Sort of surprised this didn't come up. France, with good reason, is also questioning the U.S. role in Haiti.
Both the U.S. and France have controlled Haiti in the past. Haiti's economic turmoil is in no small part due to France's demands that Haiti pay them reparations for their freedom and that the U.S. made them pay a 40 million dollar loan for occupying their country for 19 years. Haiti has been denied debt cancellation up until last september. The U.S. is also responsible for causing a war between Haiti and the Dominican Republic. In the 1970s and 80s the U.S. supported the oppressive Duvalier regime, in no small part because Haiti was allowing U.S. manufacturers to establish plants on the island. In 86 the U.S arranged for the Duvalier to seek refuge from protests in France. The U.S. has intervened in Haiti in 1888, 1915, 1994, and in 2004 was described by the president Haiti as "kidnapping" him and sending him to C.A.R. Since 2004, the U.N. has had a presence in Haiti. Both Venezuela and Cuba recently renewed their alliances with Haiti in 2006 and 2007.

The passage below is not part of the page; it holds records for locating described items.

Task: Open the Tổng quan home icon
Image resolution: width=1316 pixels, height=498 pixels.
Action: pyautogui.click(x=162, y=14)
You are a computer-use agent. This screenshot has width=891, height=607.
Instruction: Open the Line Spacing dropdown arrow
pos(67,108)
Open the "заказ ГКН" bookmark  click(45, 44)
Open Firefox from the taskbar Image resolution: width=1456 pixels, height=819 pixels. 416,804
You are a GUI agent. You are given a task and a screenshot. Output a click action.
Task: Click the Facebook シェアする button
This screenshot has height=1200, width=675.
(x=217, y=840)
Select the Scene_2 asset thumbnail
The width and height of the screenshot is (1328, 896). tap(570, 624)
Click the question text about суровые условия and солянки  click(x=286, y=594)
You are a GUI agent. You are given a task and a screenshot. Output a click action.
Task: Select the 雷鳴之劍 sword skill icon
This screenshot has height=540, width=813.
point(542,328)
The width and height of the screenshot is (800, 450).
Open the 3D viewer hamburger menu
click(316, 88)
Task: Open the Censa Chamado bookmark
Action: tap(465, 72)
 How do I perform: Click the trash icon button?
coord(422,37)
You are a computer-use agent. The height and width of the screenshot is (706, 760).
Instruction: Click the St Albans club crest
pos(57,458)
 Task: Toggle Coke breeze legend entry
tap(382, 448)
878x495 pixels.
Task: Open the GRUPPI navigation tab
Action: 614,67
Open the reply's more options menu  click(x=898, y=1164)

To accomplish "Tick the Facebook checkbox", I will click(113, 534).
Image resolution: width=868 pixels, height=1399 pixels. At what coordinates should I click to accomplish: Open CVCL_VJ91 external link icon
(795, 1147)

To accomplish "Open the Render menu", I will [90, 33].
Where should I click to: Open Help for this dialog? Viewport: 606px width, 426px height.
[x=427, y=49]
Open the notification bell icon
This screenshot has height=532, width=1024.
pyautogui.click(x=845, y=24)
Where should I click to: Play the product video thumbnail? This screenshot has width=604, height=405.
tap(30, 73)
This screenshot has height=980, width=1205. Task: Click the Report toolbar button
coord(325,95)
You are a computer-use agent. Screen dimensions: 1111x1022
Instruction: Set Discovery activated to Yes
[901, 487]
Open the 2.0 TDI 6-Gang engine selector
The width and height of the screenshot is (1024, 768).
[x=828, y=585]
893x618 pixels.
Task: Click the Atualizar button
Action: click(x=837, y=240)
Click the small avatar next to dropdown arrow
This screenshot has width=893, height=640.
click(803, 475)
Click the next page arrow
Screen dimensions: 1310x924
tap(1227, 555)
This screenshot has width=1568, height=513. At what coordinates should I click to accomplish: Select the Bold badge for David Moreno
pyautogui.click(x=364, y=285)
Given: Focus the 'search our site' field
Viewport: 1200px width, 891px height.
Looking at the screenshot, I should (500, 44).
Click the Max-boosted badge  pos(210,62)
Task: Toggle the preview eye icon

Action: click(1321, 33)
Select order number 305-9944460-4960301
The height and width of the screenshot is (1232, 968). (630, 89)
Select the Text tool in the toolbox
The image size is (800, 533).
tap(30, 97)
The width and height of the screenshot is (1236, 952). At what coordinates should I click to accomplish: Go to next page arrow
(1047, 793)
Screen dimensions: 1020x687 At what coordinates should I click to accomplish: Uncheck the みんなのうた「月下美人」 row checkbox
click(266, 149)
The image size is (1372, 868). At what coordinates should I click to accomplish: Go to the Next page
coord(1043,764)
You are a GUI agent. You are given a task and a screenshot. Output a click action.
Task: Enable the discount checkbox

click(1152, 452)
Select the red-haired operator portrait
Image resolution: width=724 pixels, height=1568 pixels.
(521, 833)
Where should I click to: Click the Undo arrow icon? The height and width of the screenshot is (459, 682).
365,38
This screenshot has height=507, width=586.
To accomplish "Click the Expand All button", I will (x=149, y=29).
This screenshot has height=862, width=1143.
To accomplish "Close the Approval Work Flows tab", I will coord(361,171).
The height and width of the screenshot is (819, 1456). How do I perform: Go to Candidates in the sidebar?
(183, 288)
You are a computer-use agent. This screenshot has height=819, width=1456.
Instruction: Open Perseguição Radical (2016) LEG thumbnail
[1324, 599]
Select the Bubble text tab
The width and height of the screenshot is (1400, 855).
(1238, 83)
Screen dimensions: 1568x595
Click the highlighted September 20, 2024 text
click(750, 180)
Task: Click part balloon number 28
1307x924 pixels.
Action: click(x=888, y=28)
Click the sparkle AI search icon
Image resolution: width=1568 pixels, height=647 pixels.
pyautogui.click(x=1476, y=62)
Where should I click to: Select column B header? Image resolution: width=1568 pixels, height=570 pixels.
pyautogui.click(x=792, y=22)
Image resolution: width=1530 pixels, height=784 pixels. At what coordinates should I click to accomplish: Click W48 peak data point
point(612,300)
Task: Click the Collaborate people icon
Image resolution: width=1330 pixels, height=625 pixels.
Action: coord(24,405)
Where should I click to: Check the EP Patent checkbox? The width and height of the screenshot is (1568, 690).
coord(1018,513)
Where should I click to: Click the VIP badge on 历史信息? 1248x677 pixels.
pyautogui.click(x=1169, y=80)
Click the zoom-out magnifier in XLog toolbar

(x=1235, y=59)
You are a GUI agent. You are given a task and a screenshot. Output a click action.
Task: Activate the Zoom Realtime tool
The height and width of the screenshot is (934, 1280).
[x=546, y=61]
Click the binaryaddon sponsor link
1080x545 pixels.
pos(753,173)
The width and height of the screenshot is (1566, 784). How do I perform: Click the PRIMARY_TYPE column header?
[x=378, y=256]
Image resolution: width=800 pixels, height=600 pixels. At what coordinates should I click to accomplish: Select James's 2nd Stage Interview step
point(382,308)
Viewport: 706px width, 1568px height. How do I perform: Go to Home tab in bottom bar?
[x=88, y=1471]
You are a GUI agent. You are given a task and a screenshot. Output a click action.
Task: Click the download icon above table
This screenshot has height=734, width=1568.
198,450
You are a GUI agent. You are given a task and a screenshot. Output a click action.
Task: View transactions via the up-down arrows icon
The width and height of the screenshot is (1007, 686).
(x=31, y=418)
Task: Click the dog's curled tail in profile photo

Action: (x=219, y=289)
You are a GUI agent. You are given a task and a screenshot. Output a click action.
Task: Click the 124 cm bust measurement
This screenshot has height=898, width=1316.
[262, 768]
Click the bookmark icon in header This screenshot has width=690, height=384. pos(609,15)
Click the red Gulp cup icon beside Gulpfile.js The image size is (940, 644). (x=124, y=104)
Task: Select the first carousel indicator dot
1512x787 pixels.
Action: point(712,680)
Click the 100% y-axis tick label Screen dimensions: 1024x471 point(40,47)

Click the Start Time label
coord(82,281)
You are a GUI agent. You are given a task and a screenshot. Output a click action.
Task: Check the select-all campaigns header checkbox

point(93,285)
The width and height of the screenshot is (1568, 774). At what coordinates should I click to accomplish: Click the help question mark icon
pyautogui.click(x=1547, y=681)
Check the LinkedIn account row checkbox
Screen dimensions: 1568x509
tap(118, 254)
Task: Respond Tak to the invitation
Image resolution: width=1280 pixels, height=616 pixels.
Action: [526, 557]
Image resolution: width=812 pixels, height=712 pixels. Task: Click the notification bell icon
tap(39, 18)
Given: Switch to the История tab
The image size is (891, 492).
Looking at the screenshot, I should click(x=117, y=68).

The point of me repeating these Wikipedia facts is that it would seem to be denying reality to say the U.S. has not demonstrated time and time again to have an invested interest in the island - not just a benevolent, "hope you are doing well," interest either. It has placed banks in Haiti under U.S Banking control, has establish manufacturing plants, and obviously Haiti holds a geopolitical importance in that the U.S. does not want to see even more countries in the Americas begin to be ruled by leftist, populist rulers like Chavez and Morales. And, look, not to be condescending but if you haven't noticed this trend in American foreign policy in the Americas you must be willfully not recognizing it. We want these countries for our companies and to support us in our adventures abroad. We do not care what their leaders do to their people as long as they don't galvanize them into an Anti-American movement. This compounded with Naomi Klein's hard to deny "Shock Doctrine" and Rahm Emanuel's "Don't let a good crisis go to waste," it is easy to connect the dots. American aid almost always comes with strings attached, that is how we have hundreds of military bases on nearly every continent in the world. http://www.militarybudget.info/overseas.html
But earthquake machines? Not so much.